Il M5S accoglie con grande soddisfazione la sentenza emessa dal TAR Calabria, che ha respinto il ricorso avverso il Comune di Crotone in riferimento all’annullamento del permesso di costruire rilasciato nel 2011 e rinnovato a settembre 2015. Infatti, già nel 2014, la Provincia aveva revocato, con effetto retroattivo, il “possesso della qualifica di imprenditore agricolo a titolo principale”, presupposto necessario al rilascio dell’autorizzazione.

In pratica, i fratelli Scalise non erano imprenditori agricoli e, quindi, per quanto previsto dal vigente Piano Regolatore Generale, non avevano diritto a chiedere il permesso per costruire. Riteniamo che questa grottesca situazione sia l’ennesimo risultato di una politica incapace a gestire il territorio e di una macchina amministrativa che agisce in modo non trasparente e superficiale.

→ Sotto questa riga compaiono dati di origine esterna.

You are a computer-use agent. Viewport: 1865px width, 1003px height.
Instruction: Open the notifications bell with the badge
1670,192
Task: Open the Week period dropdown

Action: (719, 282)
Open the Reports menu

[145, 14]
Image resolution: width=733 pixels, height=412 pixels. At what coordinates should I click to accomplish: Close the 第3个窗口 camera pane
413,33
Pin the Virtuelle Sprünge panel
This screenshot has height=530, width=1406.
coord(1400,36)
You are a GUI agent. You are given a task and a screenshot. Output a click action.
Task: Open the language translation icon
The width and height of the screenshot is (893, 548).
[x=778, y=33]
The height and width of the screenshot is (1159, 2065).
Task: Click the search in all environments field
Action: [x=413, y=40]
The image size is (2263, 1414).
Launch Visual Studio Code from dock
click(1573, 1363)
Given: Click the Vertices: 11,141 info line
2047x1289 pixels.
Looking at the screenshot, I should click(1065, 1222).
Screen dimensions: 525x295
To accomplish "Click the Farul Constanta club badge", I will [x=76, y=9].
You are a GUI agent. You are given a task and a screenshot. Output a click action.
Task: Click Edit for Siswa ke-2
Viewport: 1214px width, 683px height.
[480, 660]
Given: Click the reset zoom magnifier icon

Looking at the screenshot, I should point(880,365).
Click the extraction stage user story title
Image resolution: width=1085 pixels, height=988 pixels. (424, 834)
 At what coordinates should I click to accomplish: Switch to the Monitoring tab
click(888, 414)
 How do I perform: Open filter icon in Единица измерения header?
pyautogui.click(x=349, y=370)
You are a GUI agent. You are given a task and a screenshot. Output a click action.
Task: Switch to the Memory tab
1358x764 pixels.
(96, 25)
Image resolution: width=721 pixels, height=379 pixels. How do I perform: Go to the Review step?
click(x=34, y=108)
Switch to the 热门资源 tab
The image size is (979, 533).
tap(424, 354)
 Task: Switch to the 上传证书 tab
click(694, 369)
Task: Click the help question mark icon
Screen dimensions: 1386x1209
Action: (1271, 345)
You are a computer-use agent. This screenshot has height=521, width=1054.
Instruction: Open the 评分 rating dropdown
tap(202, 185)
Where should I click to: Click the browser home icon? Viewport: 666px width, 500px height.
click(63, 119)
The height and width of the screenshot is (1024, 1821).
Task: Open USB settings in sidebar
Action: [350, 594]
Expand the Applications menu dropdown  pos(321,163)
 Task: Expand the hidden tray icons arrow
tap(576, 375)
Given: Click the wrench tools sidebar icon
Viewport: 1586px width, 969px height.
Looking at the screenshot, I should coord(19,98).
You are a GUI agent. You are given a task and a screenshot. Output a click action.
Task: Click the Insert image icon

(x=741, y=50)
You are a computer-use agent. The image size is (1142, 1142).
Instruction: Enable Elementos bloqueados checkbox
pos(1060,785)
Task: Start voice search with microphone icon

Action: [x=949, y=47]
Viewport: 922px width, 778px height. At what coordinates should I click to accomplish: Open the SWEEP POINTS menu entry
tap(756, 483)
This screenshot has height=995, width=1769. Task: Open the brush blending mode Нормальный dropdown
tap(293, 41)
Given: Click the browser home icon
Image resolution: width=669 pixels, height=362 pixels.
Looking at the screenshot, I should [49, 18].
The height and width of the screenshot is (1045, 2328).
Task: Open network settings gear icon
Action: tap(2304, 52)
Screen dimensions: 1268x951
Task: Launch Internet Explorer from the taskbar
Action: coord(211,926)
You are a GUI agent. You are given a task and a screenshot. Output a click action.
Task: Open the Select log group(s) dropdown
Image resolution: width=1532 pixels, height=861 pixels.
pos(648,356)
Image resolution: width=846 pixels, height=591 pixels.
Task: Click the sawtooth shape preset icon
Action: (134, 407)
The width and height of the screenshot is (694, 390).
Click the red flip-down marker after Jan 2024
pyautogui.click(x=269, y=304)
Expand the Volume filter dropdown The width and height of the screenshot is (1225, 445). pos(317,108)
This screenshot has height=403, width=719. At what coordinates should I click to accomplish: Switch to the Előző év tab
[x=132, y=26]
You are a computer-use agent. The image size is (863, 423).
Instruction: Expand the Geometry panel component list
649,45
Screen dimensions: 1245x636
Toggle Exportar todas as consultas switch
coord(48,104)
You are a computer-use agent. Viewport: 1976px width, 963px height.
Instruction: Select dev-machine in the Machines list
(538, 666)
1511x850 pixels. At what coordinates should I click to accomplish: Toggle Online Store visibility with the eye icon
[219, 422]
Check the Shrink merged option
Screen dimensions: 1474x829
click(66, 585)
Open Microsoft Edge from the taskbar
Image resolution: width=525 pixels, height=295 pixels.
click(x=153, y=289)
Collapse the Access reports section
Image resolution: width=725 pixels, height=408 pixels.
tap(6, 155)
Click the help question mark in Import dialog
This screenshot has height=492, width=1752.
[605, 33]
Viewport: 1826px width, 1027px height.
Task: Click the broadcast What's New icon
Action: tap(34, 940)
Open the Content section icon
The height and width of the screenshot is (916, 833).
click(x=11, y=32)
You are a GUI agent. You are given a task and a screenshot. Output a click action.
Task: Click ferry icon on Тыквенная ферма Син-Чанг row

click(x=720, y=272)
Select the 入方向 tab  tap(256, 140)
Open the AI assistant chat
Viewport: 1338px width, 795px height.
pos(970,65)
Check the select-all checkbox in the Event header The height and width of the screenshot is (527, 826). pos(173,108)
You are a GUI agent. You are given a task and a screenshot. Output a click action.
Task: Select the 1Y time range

Ciò che occorre fare subito è pretendere il ripristino dei luoghi, verificare che altri iter burocratici all’interno degli uffici del settore dell’urbanistica non siano interessati da situazioni di illegittimità e soprattutto da una politica di investimenti nella zona di Capo Colonna, troppo appetibile e soggetta a mire di speculazione edilizia.